Of course! There's a lot of benefits to using a general-purpose thread pool over creating your own threads.
There's a few problems that come up first with spinning up one-off threads that make it more difficult to maintain a clear global threading picture. Handling offthread work on a case-by-case basis means we have a lot of code that does a similar thing in a lot of different ways. Given the need to reduce thread overhead (see Bug 1476432) the idea of simply creating a new thread whenever some offthread job needs to be done is not ideal. Even if the creator of the thread shuts the thread down after they're done, there's still the additional overhead of winding up and spinning down a thread or pool to do a certain task versus creating just one pool at startup which accepts a variety of jobs. Using a general-purpose pool instead benefits our thread overhead by reducing the amount of threads capable of being active at once on a single content process - with the additional benefit of improving the uniformity of general background work.

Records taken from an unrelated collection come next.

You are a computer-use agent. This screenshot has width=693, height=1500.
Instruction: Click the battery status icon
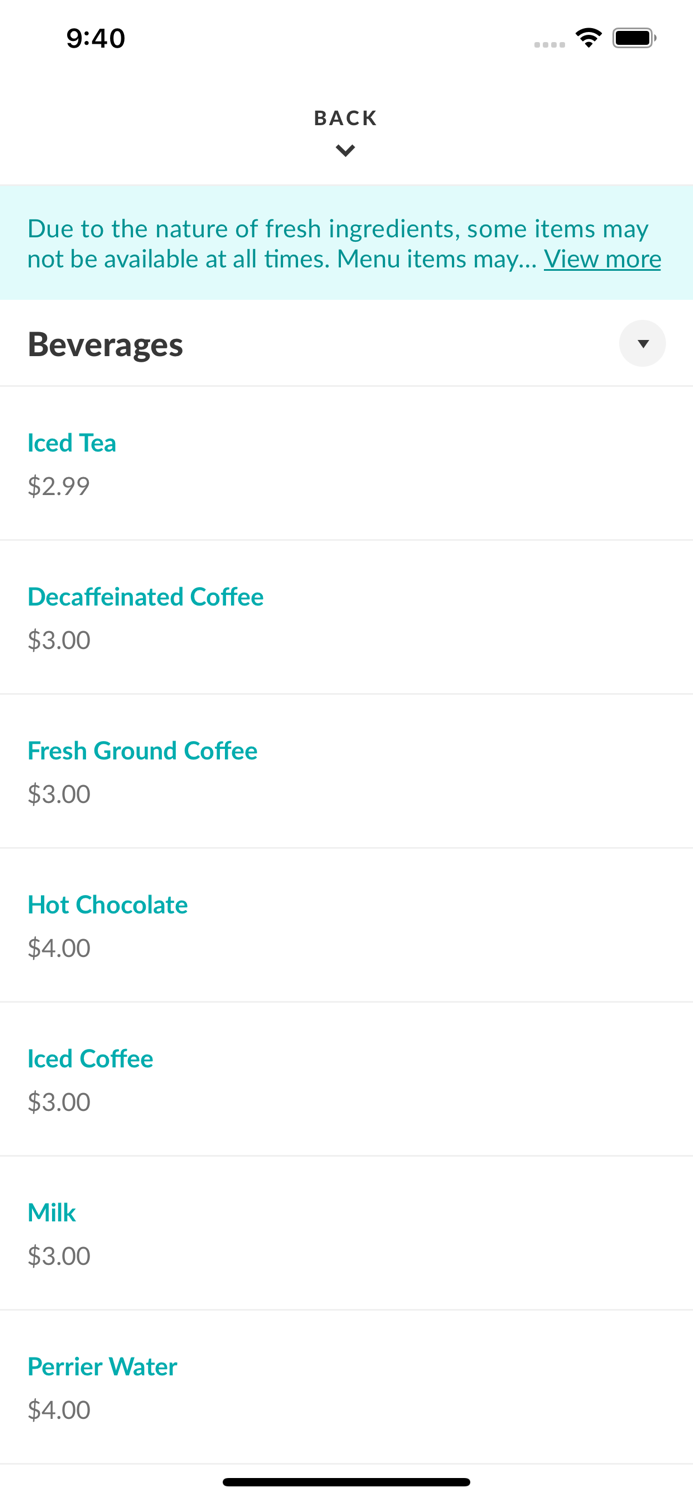pyautogui.click(x=634, y=38)
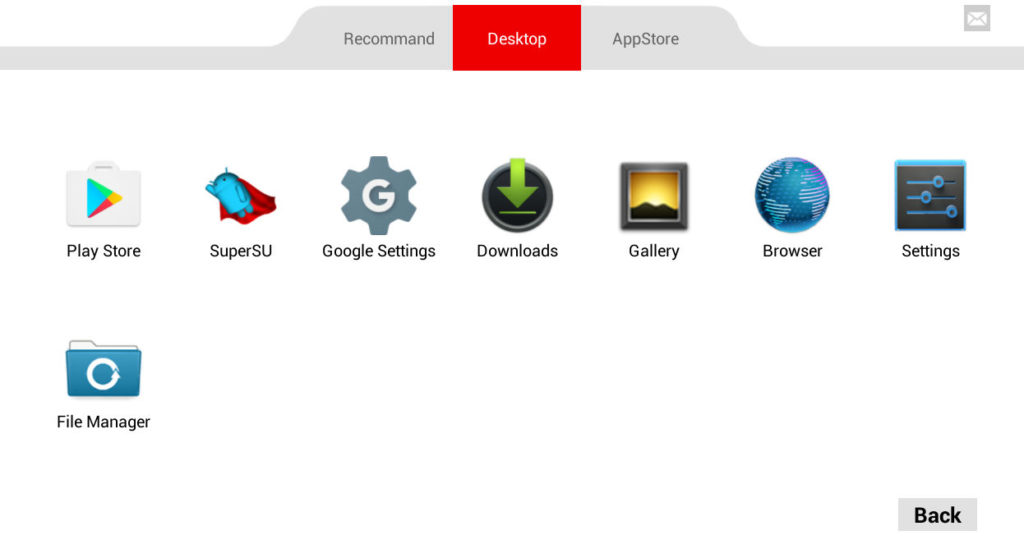The width and height of the screenshot is (1024, 540).
Task: Click the Browser text label
Action: (792, 251)
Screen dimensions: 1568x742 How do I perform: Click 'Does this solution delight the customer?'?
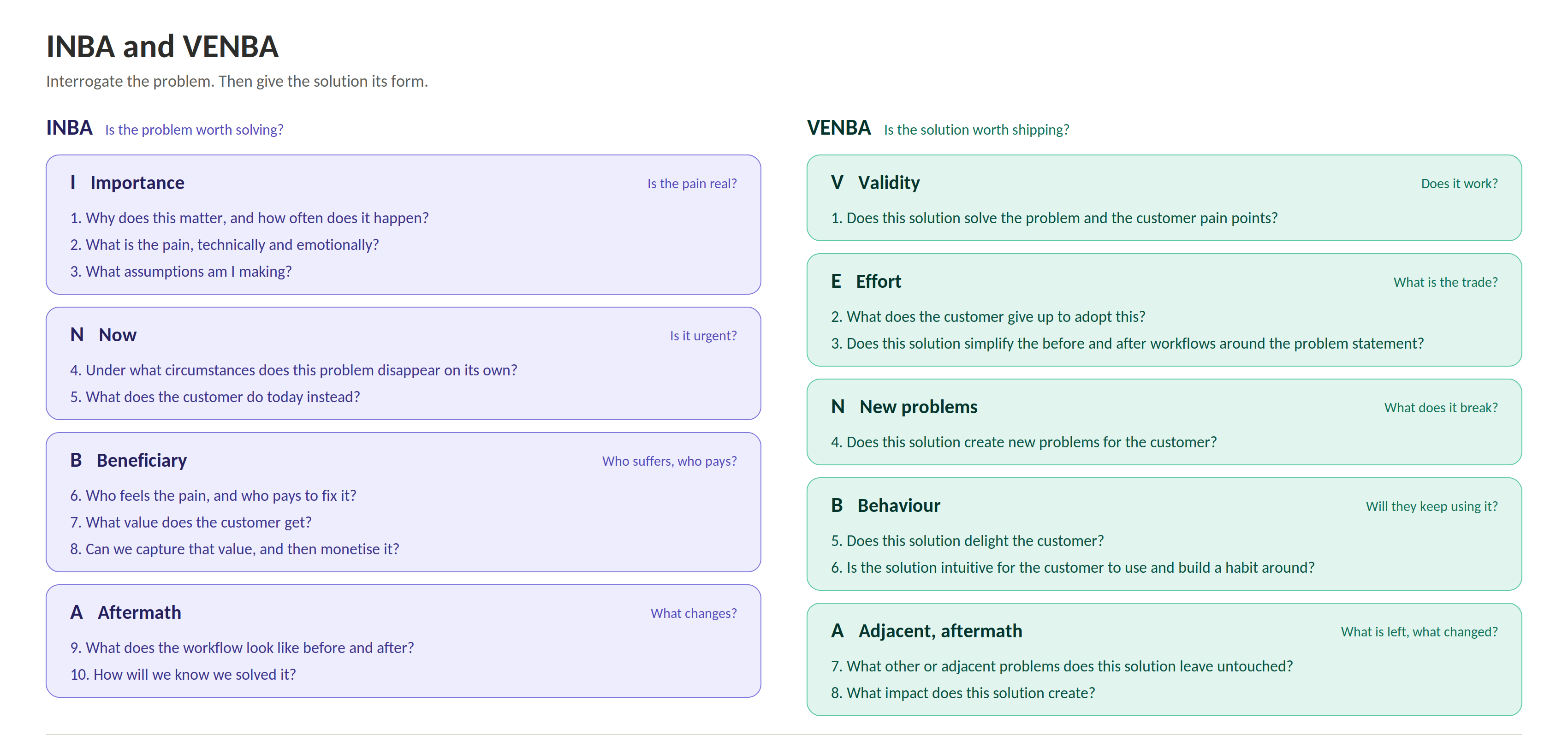point(967,540)

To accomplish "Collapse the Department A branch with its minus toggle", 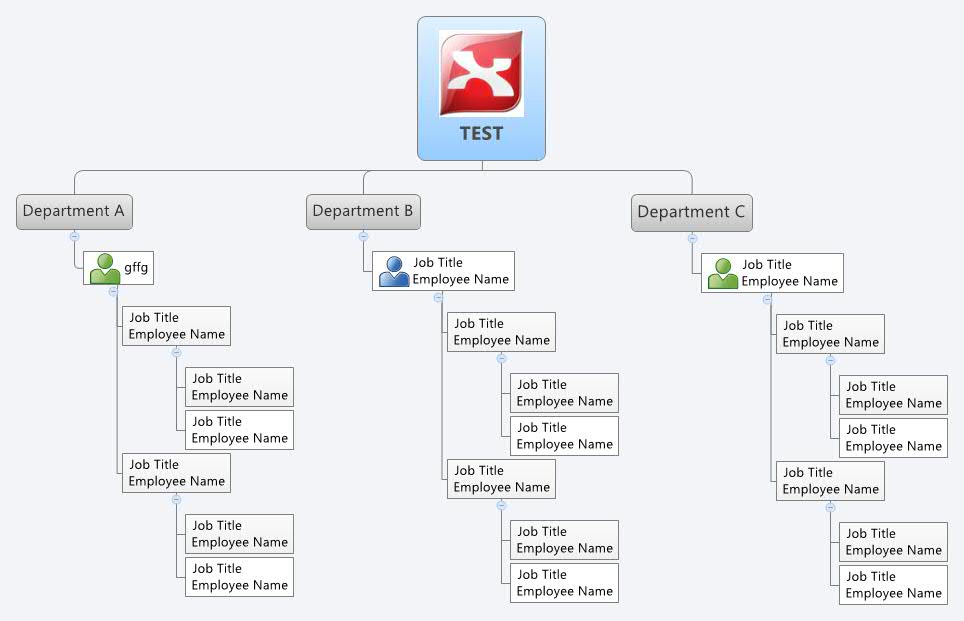I will pyautogui.click(x=75, y=236).
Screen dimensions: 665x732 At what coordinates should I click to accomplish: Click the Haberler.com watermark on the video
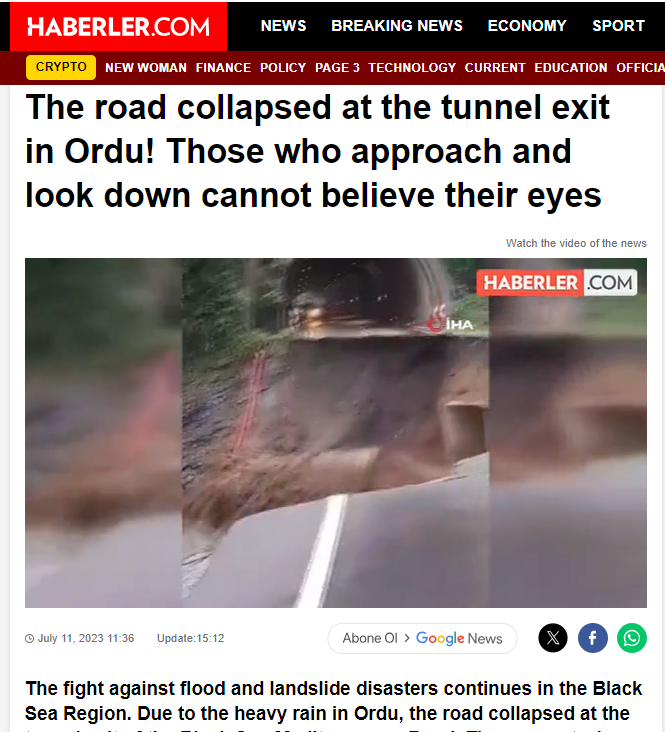557,282
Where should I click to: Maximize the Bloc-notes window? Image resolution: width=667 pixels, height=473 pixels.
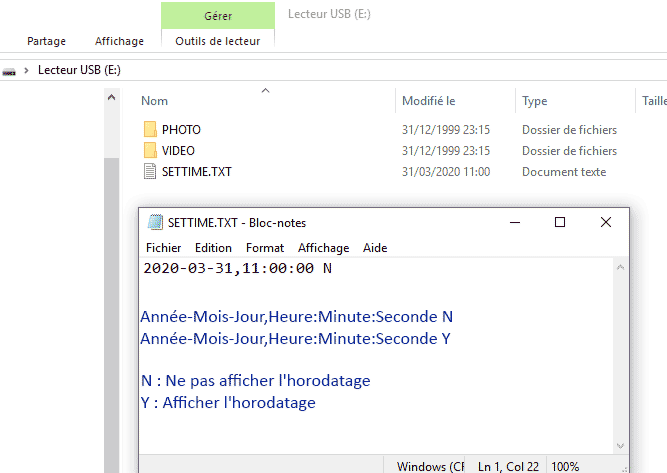click(x=560, y=222)
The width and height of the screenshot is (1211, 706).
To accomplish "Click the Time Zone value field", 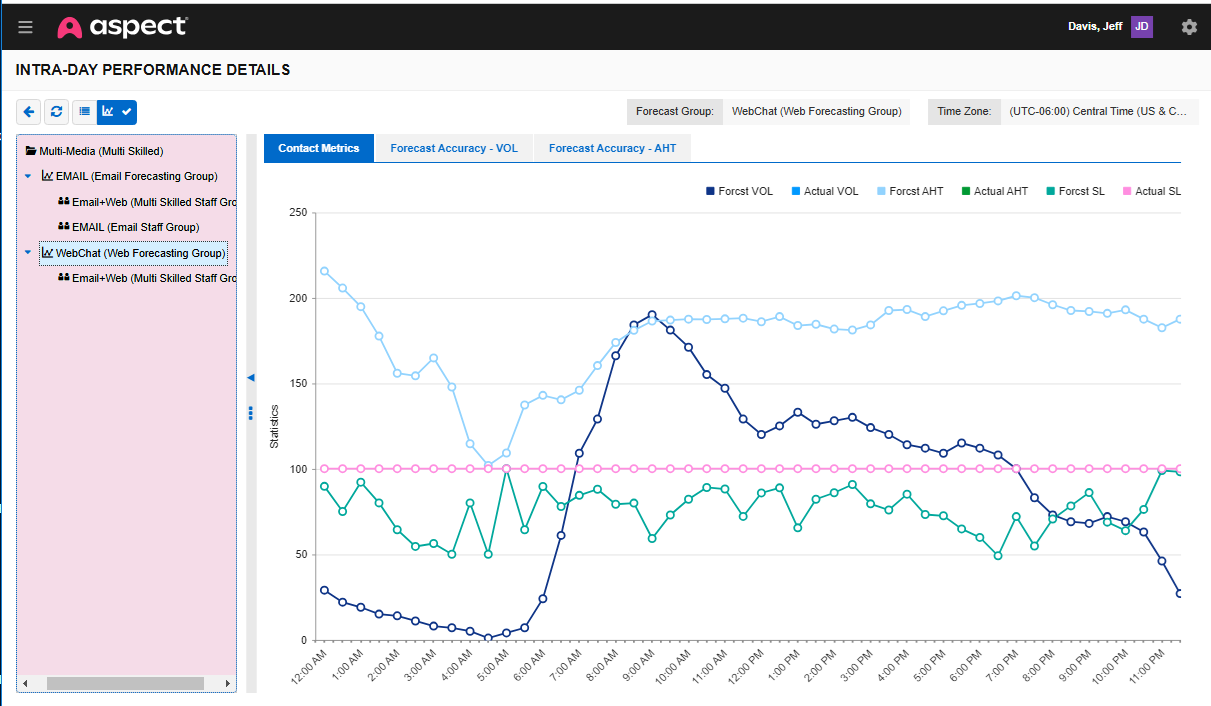I will pos(1100,111).
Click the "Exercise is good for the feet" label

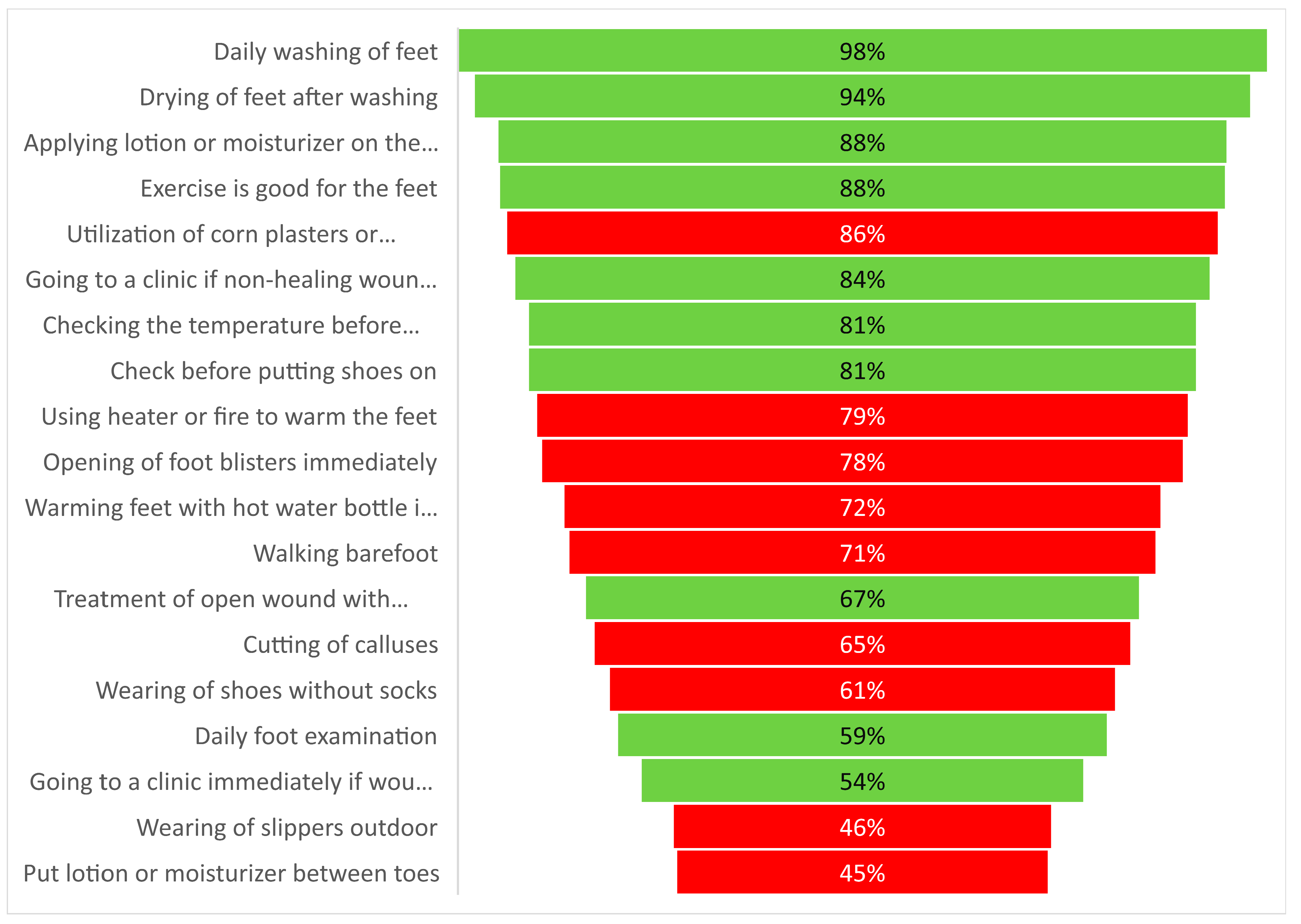(289, 188)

In the past, we've used the stream transport service as a sort of general-purpose pool for this reason, but this is also not ideal. In these cases the stream transport service is not necessarily used for its intended purpose and it's caused the amount of existing stream transport threads in a content process to be inflated (it's not uncommon in debugging to find myself on the 200+th instance of a stream transport thread, which is not ideal for the same reasons listed above).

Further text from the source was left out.